Excerpts from a dataset
====

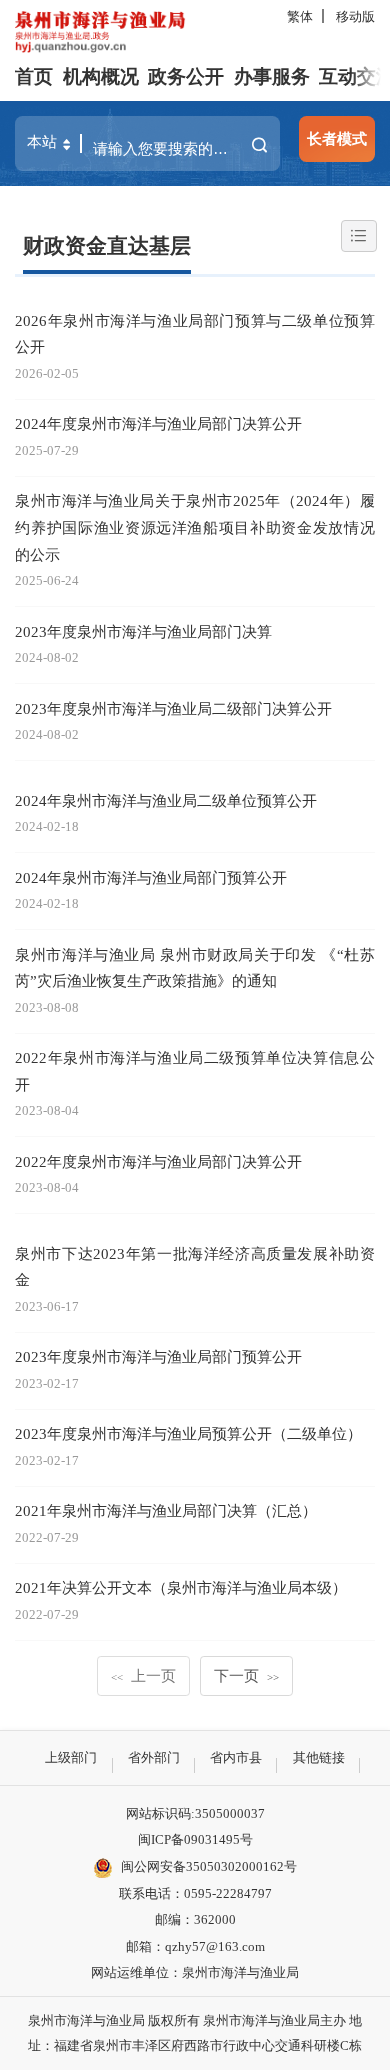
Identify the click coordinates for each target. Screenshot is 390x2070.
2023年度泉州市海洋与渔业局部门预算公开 (158, 1356)
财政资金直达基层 (107, 246)
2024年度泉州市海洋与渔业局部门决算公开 (158, 423)
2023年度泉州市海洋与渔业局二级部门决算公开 (173, 708)
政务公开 (186, 76)
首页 (34, 76)
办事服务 (272, 76)
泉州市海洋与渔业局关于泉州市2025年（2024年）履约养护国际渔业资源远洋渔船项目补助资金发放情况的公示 (195, 527)
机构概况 (101, 76)
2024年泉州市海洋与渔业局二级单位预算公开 (166, 800)
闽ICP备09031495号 (195, 1839)
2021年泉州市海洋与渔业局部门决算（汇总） (166, 1510)
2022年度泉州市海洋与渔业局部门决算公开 (158, 1161)
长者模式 (337, 138)
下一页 (246, 1675)
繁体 (300, 16)
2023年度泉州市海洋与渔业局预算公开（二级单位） (188, 1433)
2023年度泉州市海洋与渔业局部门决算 (143, 631)
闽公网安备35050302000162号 (209, 1866)
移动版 (355, 16)
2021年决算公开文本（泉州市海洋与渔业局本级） (181, 1587)
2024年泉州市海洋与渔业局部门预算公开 (151, 877)
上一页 (143, 1675)
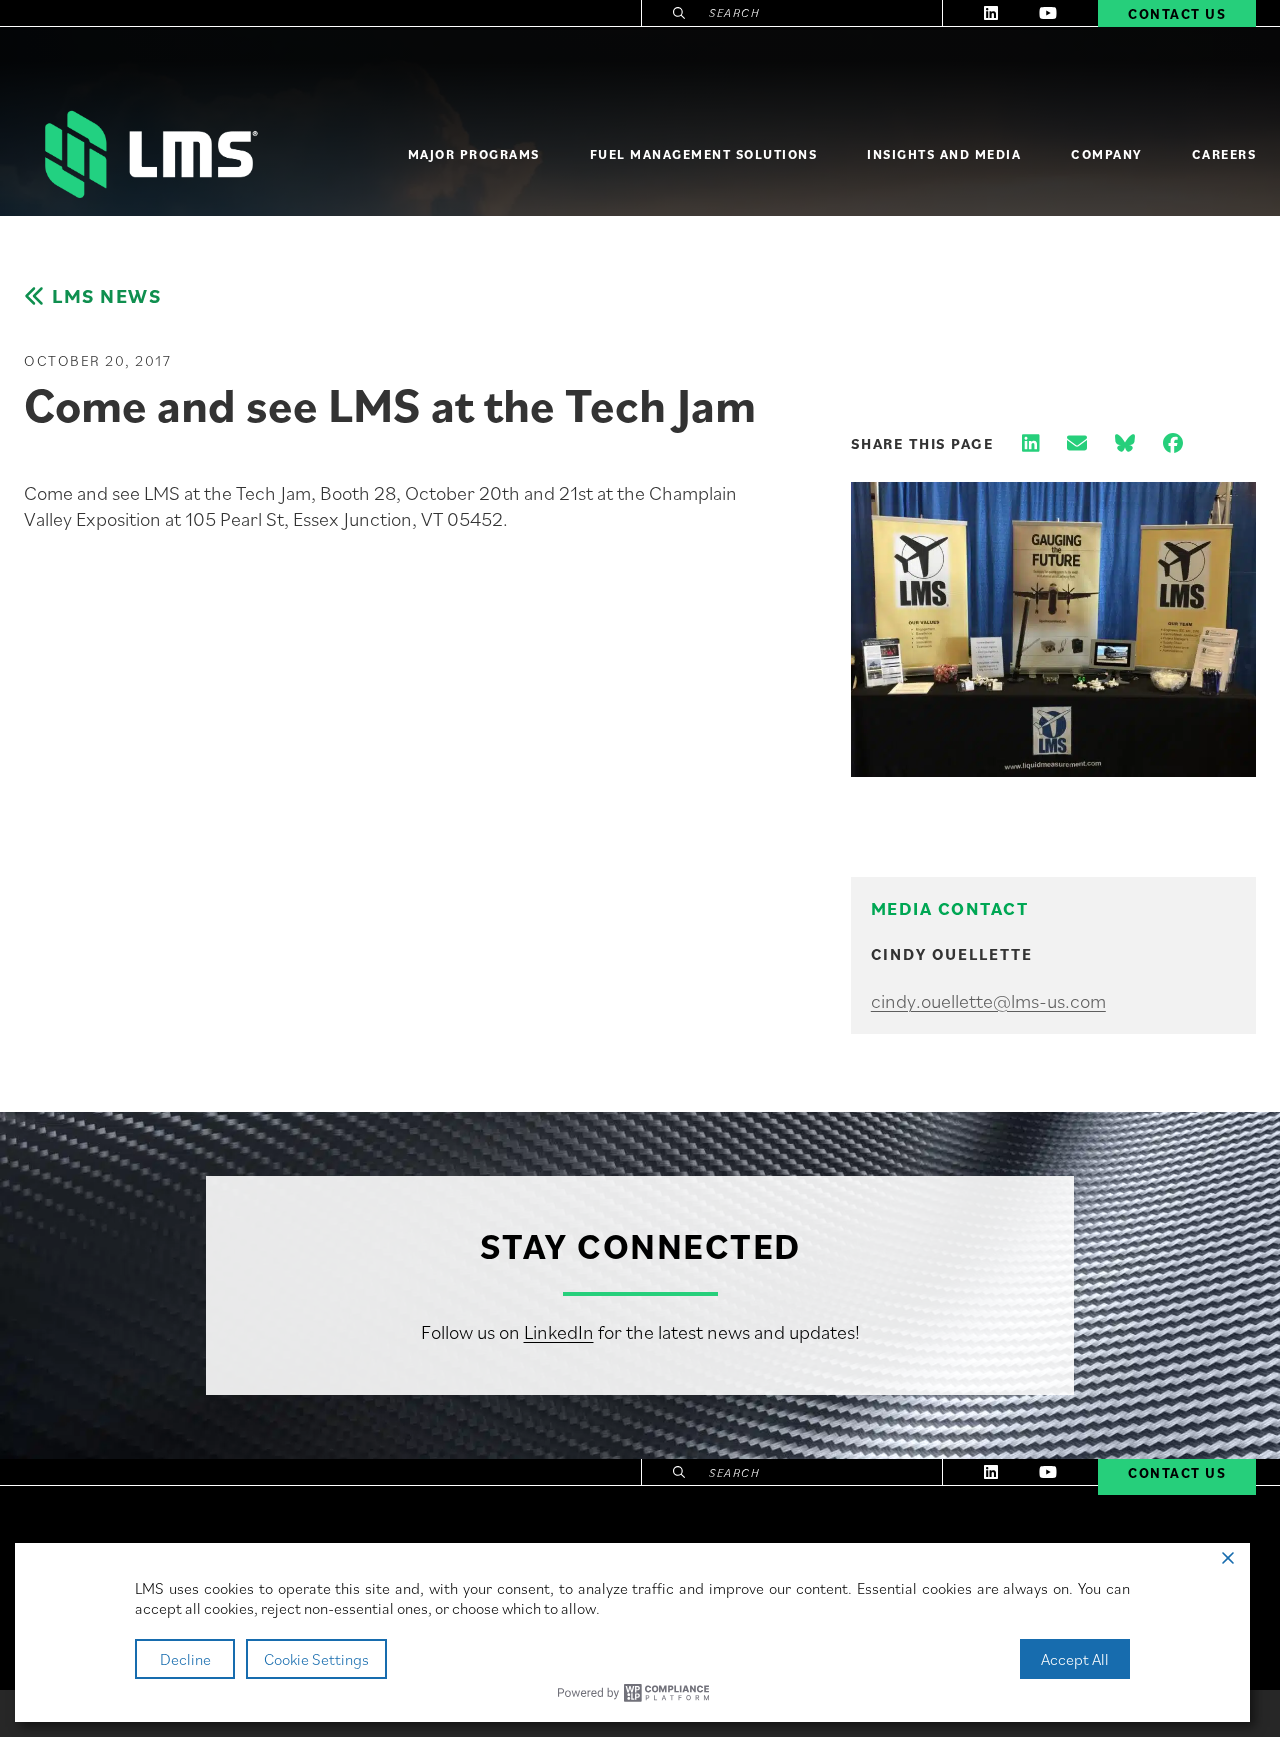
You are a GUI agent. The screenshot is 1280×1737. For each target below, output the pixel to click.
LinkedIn (559, 1332)
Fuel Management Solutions (704, 154)
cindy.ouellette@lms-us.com (988, 1001)
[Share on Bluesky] (1125, 444)
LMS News (106, 296)
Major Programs (474, 154)
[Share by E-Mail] (1077, 444)
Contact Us (1177, 1473)
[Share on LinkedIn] (1031, 444)
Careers (1224, 154)
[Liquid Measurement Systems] (149, 154)
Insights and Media (944, 154)
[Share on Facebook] (1173, 444)
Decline (185, 1659)
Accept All (1075, 1659)
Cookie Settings (316, 1659)
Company (1106, 154)
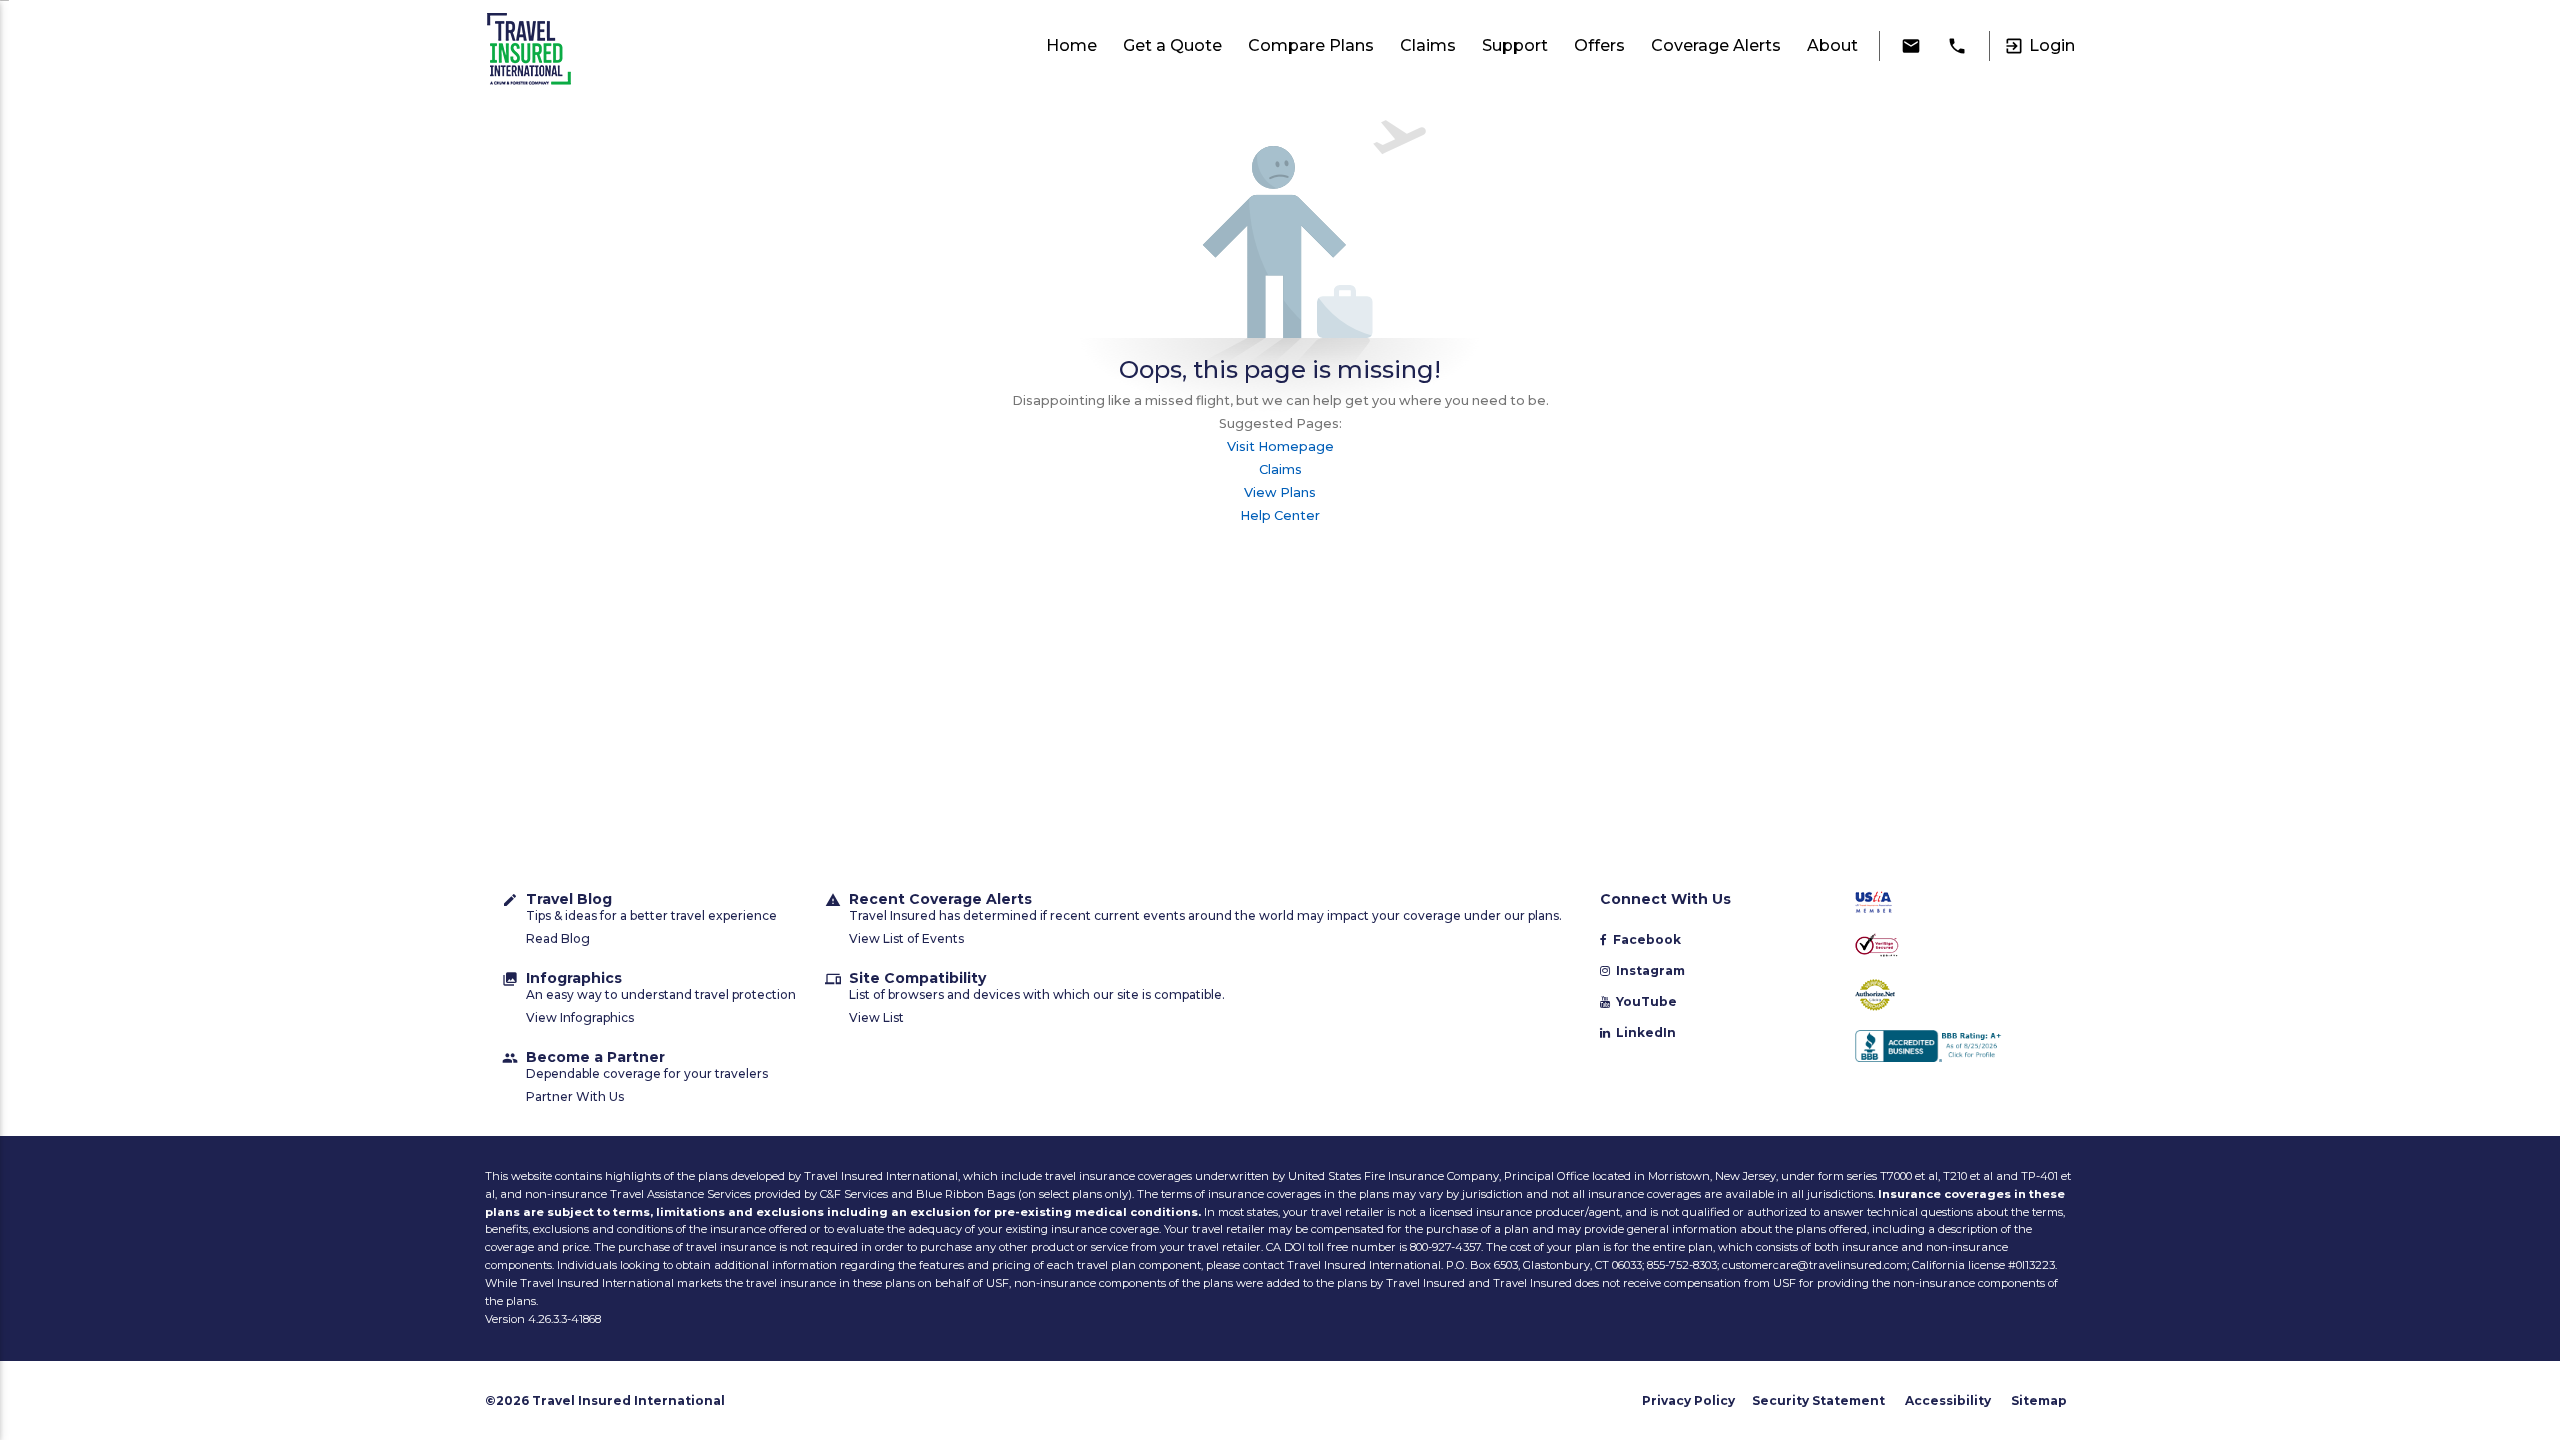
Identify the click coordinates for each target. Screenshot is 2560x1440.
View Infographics (580, 1017)
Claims (1280, 469)
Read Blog (558, 938)
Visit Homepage (1280, 446)
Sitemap (2039, 1400)
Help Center (1280, 515)
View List (876, 1017)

====

= ABOUT THIS EXERCISE =
From the entries above, copy every line containing the word "click".

= TASK RESULT =
Identify the click coordinates for each target. Screenshot is 390x2070.
You are a GUI agent. The screenshot is 1280×1737. For each target below, output the pixel to click.
Identify the click coordinates for each target. Screenshot is 2560x1440.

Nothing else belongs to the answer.